Advancing Medical Image Segmentation with Mini-Net: A Lightweight Solution Tailored for Efficient Segmentation of Medical Images
Syed Javed, Tariq M. Khan, Abdul Qayyum, Hamid Alinejad-Rokny, Arcot Sowmya, Imran Razzak
TL;DR
This work tackles the need for real-time, resource-efficient medical image segmentation by introducing Mini-Net, a lightweight encoder-decoder network built around dual multi-residual (DMRes) blocks and Expand-Squeeze blocks. With only about 37.7k parameters, Mini-Net achieves competitive or state-of-the-art performance across diverse datasets (retinal vessels, skin lesions, and cell nuclei) while maintaining real-time inference potential on edge devices. An alpha-weighted loss combining Dice, Jaccard, and BCE losses is employed to balance foreground-background segmentation and boundary accuracy, with ablations showing the best results on ISIC-2018. The contributions offer a practical, robust solution for deploying accurate medical segmentation on devices with limited memory and compute, enabling broader clinical applicability.
Abstract
Accurate segmentation of anatomical structures and abnormalities in medical images is crucial for computer-aided diagnosis and analysis. While deep learning techniques excel at this task, their computational demands pose challenges. Additionally, some cutting-edge segmentation methods, though effective for general object segmentation, may not be optimised for medical images.

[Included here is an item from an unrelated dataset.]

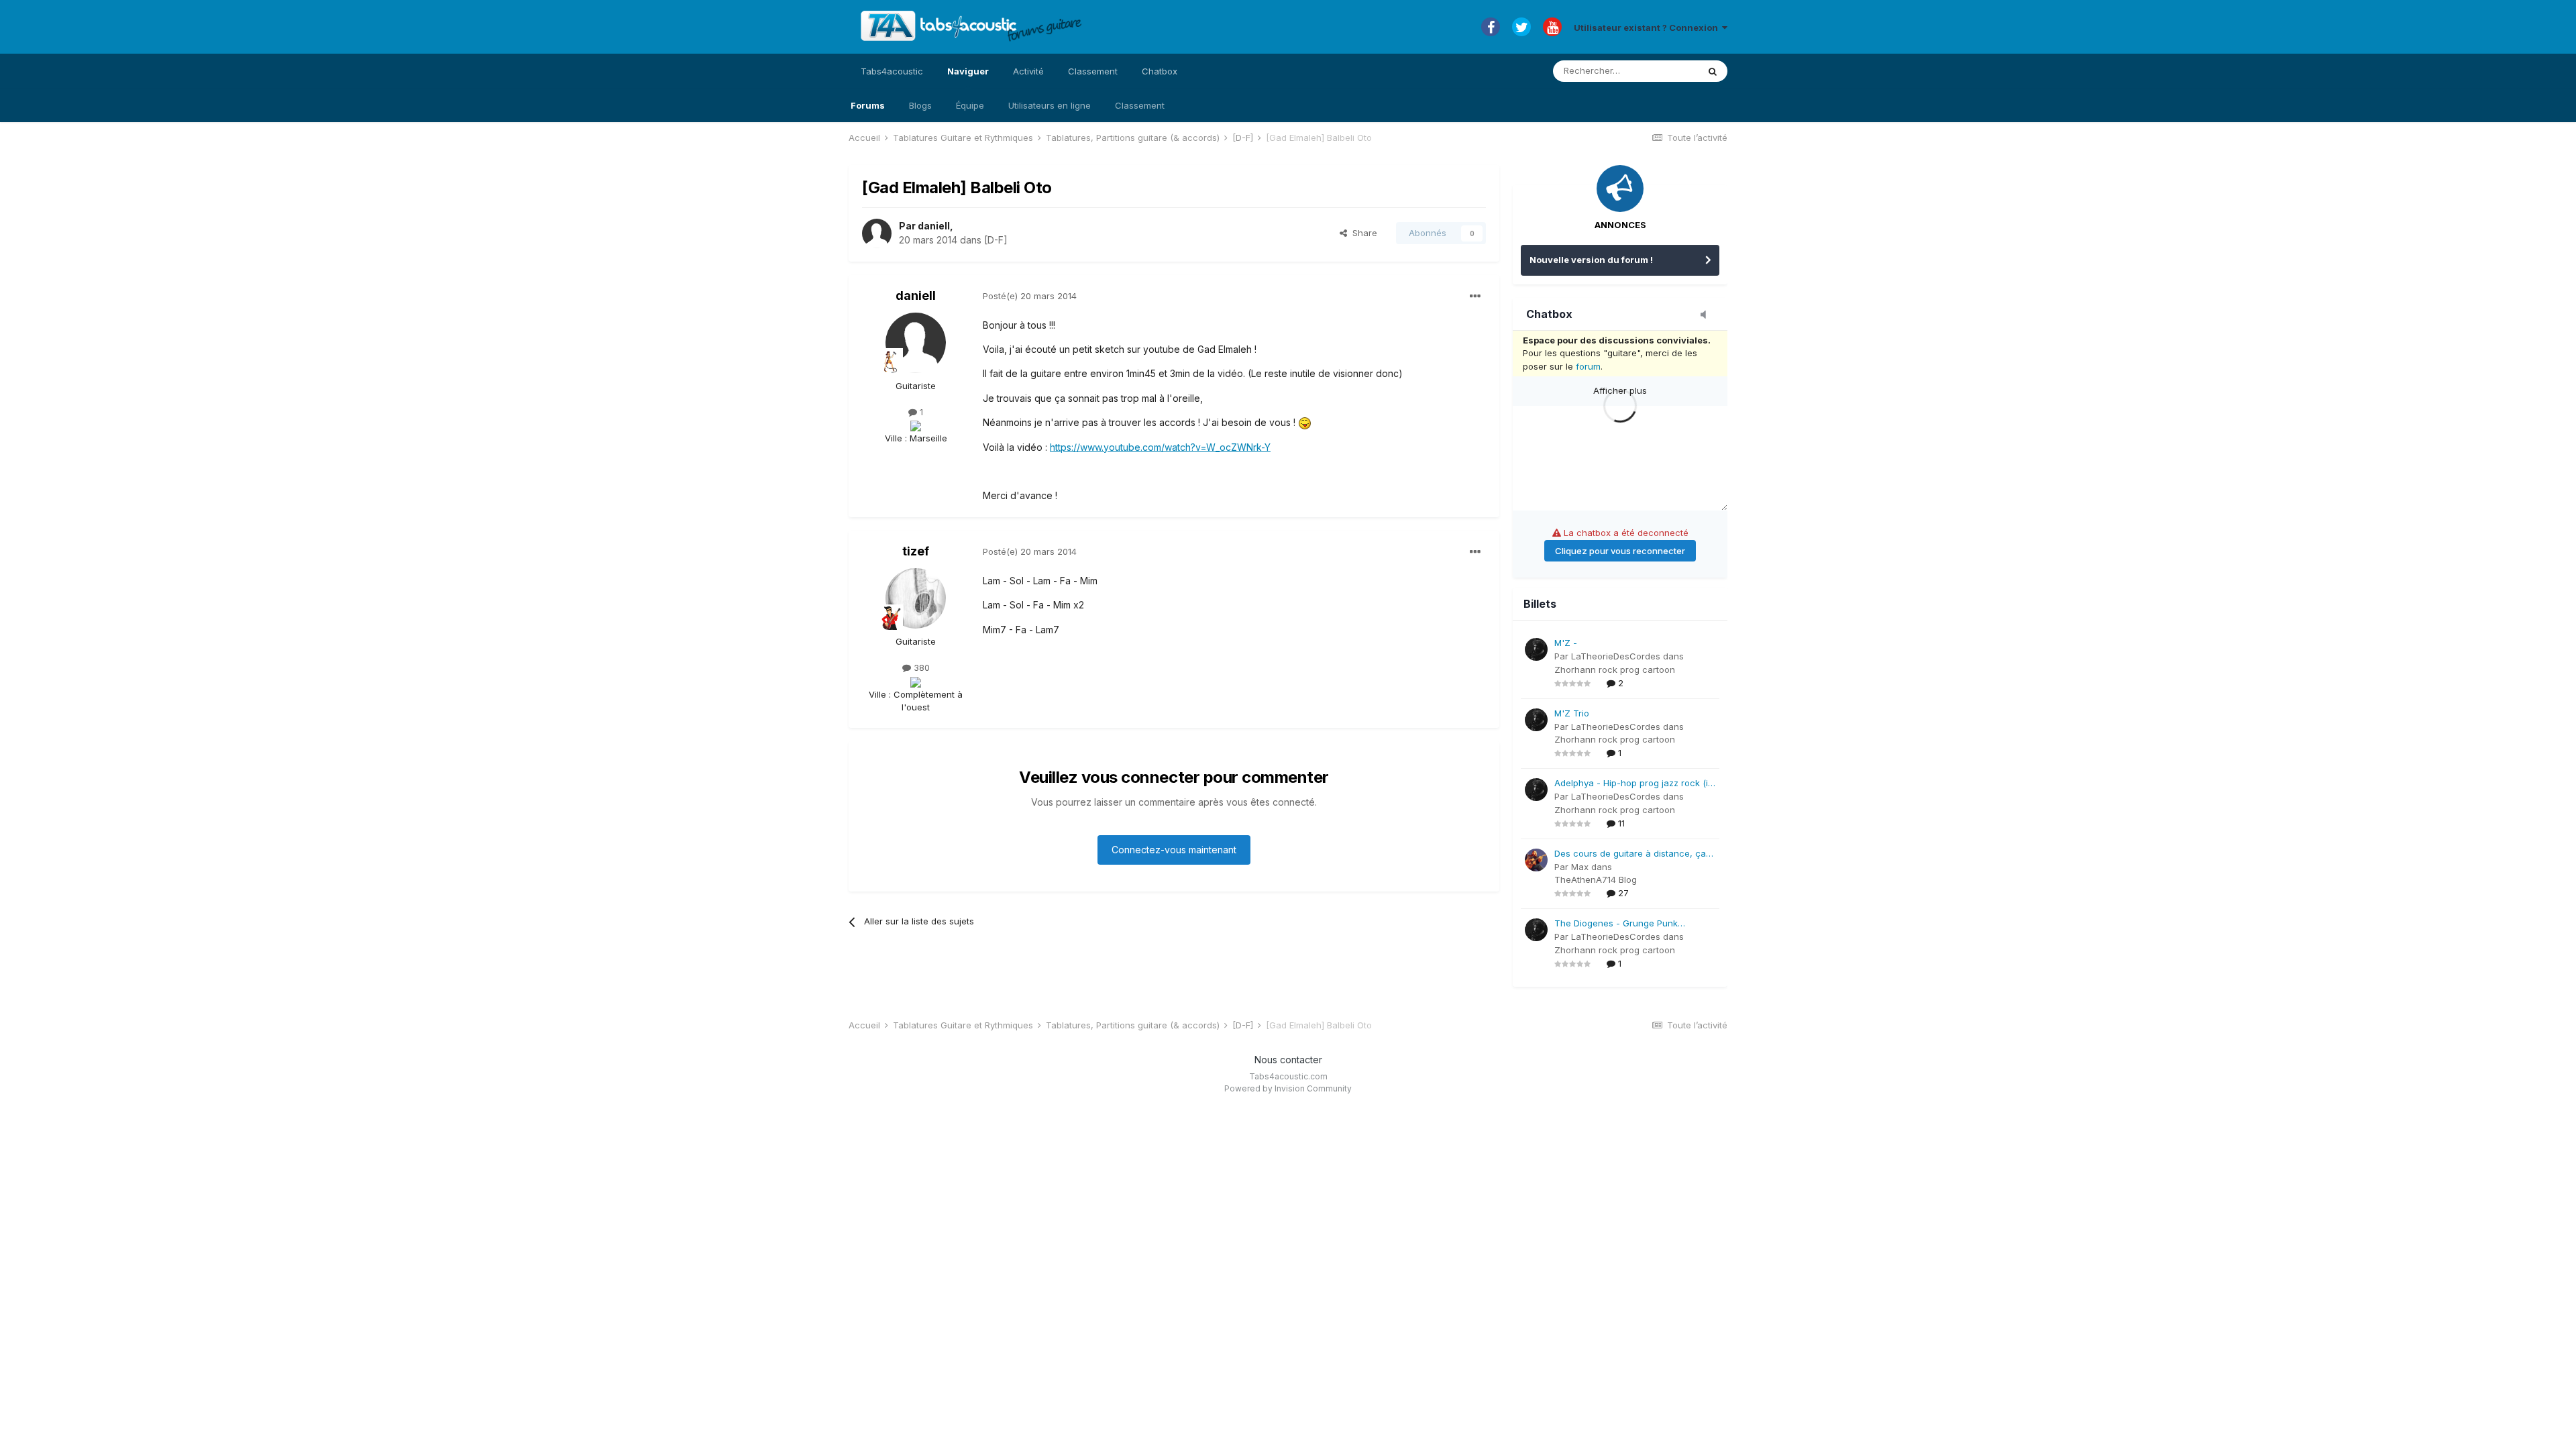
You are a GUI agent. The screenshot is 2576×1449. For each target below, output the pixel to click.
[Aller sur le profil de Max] (1536, 860)
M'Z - (1565, 642)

To address these issues, we propose Mini-Net, a lightweight segmentation network specifically designed for medical images. With fewer than 38,000 parameters, Mini-Net efficiently captures both high- and low-frequency features, enabling real-time applications in various medical imaging scenarios. We evaluate Mini-Net on various datasets, including DRIVE, STARE, ISIC-2016, ISIC-2018, and MoNuSeg, demonstrating its robustness and good performance compared to state-of-the-art methods.